Investment zones scrapped
Hunt’s predecessor Kwasi Kwarteng announced in his mini-Budget that the UK would be establishing 200 investment zones with holidays on business rates and employers’ National Insurance contributions for new workers earning less than £50,000 a year. The investment zones would have cost Government £12bn a year in lost tax revenue. Instead, the Government “will now focus on leveraging our research strengths, to help build clusters for our new growth industries”.
Research & Development budget
Jeremy Hunt confounded expectations by protecting the Government research and development budget at 2.4 per cent of GDP and increase public funding for R&D to £20bn by 2024-25.
Growth industry regulation
Chief scientific adviser Sir Patrick Vallance will lead an investigation into how Government can reform legislation to better support emerging technologies in five sectors: digital technology, life sciences, green industries, financial services and advanced manufacturing.
Energy Bill Relief Scheme
There was no mention of what will happen to the Energy Bill Relief Scheme for businesses post April 2023. According to digital marketplace Ankorstore, nearly 90 per cent of independent retailers believe they will suffer if there is no extension to the Energy Bill Relief Scheme, with nearly half (42 per cent) saying this would cause them to close or consider closing.
12:21pm: National Living Wage will be increased by 9.7 per cent to £10:42 per hour from April 2023, affecting over 2 million low-paid workers and which represents an annual pay rise worth over £1,600 to a full-time worker.

═══

TASKS TO CARRY OUT
(1) According to the text on the UK budget measures, how much would the investment zones have cost the Government each year in lost tax revenue?
(2) Continue the text on the UK budget measures from where it stops, in the same style.

ENTRIES PROVIDED
═══

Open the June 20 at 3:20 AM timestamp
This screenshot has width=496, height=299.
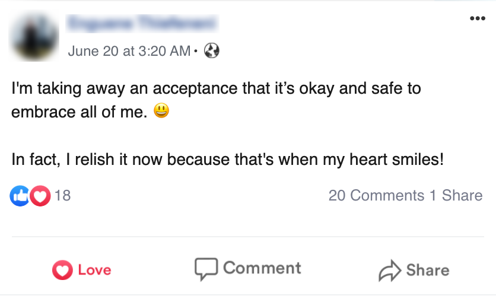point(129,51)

═══

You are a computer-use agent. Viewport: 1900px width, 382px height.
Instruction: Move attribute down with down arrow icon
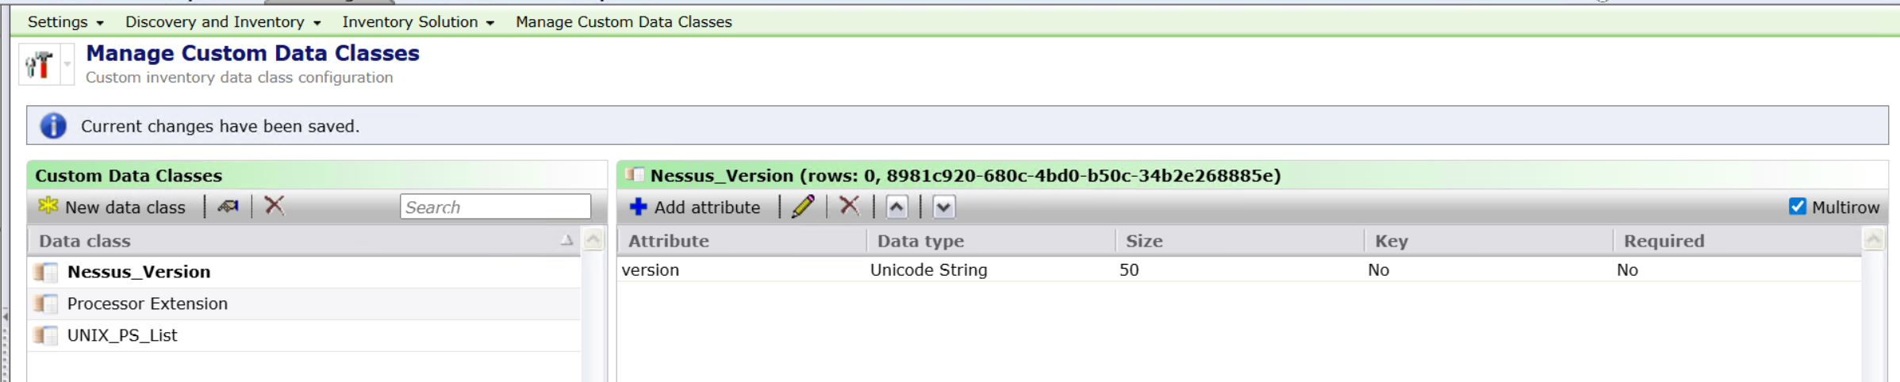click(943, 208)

═══

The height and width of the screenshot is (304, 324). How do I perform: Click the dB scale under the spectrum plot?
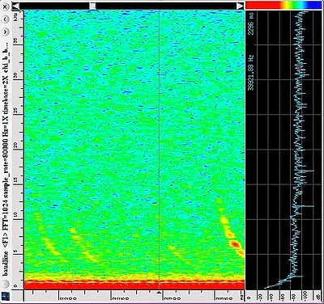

═══

ANSWERS
(1) £12bn a year.

(2)
12:20pm: Household energy price cap will be lifted to £3,000 from April 2023, still saving every family £500 compared to what they would pay.
12:15pm: Hunt announces technology push to “turn our world class innovation into world class companies … turning Britain into the world’s next Silicon Valley”. Announces a review led by Sir Patrick Vallance into what can be done to encourage key growth industries including digital, life sciences, green energy and financial services.
12:12pm: Hunt sets a new target of reducing energy consumption from buildings and industry by 15 per cent by 2030 investing £6.6bn in funding to achieve this.
12:10pm: Hunt announces a £13.6bn business rates relief package to counter the rise in the levy for hundreds of thousands of companies set to take place in April next year. Hunt says that the five years temporary relief scheme means that two-thirds of properties would not need to pay any more in business rates next year.
12:08pm: Hunt says “We need economic growth – you cannot borrow your way to growth. Sound money is the rock on which long-term prosperity rests.” Cheap low carbon energy must sit at the heart of any economy, says Hunt, who announces a £700m investment in the Sizewell C nuclear facility. Currently, 40 per cent of the UK’s energy comes from renewables.
11:48am: £14bn of tax cuts for business rate payers over the next five years, although the general business rates rise will go ahead. Two thirds of businesses will not pay any more business rates tax next year, affecting 7,000 businesses.
11:46am: R&D tax relief cut as expected. Allowances on National Insurance and inheritance tax will also be frozen for the same period to raise more money for the exchequer.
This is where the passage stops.